EXERCISE DIRECTIONS>
Copy the entries below, replacing "Where should I click to" with "Where do I click to" wherever it occurs and leaving all other text unchanged.

• • • • •

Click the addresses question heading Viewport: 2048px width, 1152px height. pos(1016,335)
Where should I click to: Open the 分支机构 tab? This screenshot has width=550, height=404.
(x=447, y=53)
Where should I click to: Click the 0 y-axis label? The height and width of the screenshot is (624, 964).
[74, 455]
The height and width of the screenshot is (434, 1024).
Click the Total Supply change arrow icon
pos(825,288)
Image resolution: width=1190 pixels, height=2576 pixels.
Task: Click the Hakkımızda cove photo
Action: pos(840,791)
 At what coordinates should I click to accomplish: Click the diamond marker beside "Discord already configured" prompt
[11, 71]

• • • • •

TASK RESULT>
Click the addresses question heading Viewport: 2048px width, 1152px height. pos(1016,335)
Where do I click to: Open the 分支机构 tab? This screenshot has width=550, height=404.
(x=447, y=53)
Where do I click to: Click the 0 y-axis label? The height and width of the screenshot is (624, 964).
[74, 455]
The height and width of the screenshot is (434, 1024).
Click the Total Supply change arrow icon
pos(825,288)
Image resolution: width=1190 pixels, height=2576 pixels.
Task: Click the Hakkımızda cove photo
Action: pos(840,791)
 At what coordinates should I click to accomplish: Click the diamond marker beside "Discord already configured" prompt
[11, 71]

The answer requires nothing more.